Kebebasan Akademik dan Demokrasi
Rabu, 03 Juni 2020 | 11:22 WIB
Dr. Wijayanto, Direktur Pusat Studi Media dan Demokrasi LP3ES, Wijayanto Ph.D
Wijayanto
Indonesia berada dalam proses kemunduran demokrasi yang terjadi secara perlahan sejak 2016 dan terus berlanjut dalam gradasi yang lebih serius setelah pemilu 2019 yang ditandai dengan konsolidasi oligarki, hilangnya oposisi dan pelumpuhan KPK. Salah satu indikator penting dari kemunduran demokrasi itu adalah semakin tergerusnya kebebasan sipil. The Economist Intelligence Unit pada tahun 2019 menempatkan skor kebeasan sipil Indonesia sebagai salah satu yang terburuk di ASEAN yaitu 5,63, lebih rendah dari Filipina (7,06), Malaysia (5.88), Thailand (6,47) dan Singapura (7,06).

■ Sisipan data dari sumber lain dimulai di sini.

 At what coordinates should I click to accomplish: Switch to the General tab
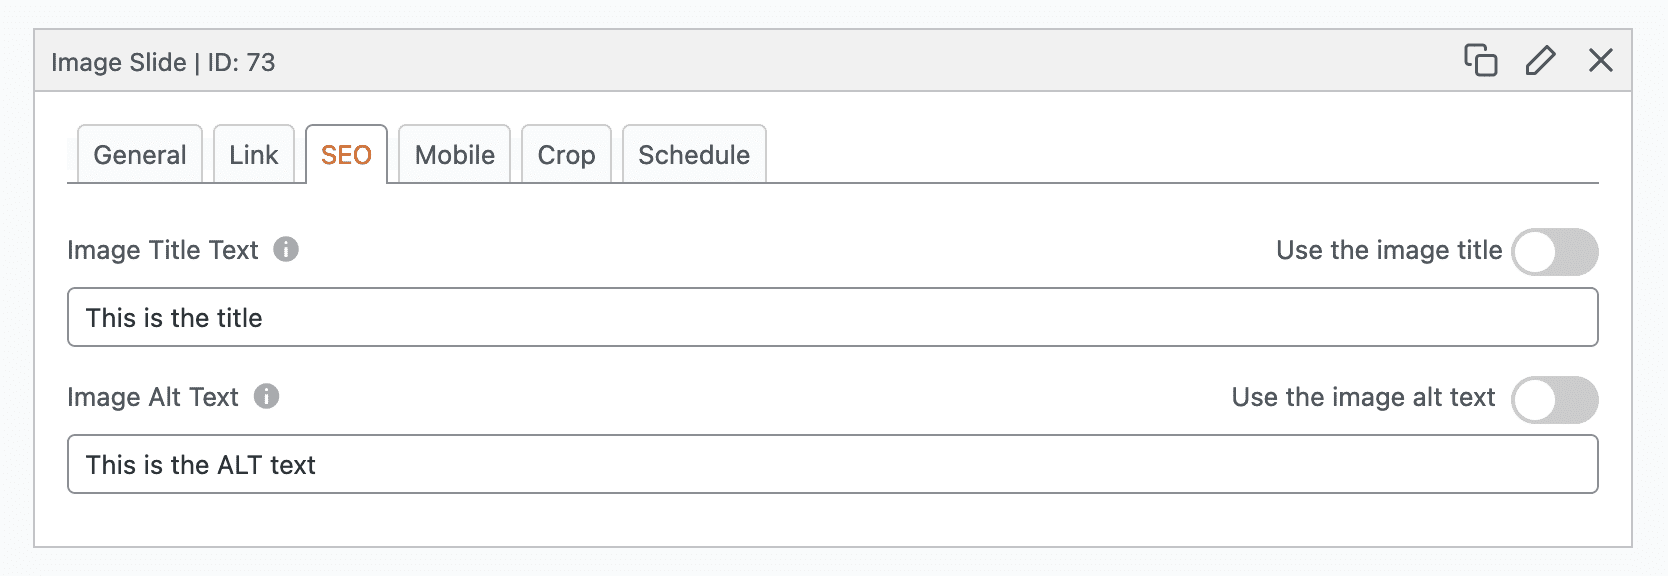(x=140, y=155)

Tergerusnya kebebasan sipil yang beriringan dengan serangan terhadap kebeasan akademik tampak sangat jelas dalam proses pelemahan KPK yang ditandai dengan disahkannya RUU pada 17 September 2019, yang diwarnai dengan teror telefon, penyadapan dan peretasan WA para akademisi, juga kekerasan terhadap ratusan mahasiswa yang turun demonstrasi dan penembakan 2 mahasiswa hingga meninggal tanpa sangsi tegas.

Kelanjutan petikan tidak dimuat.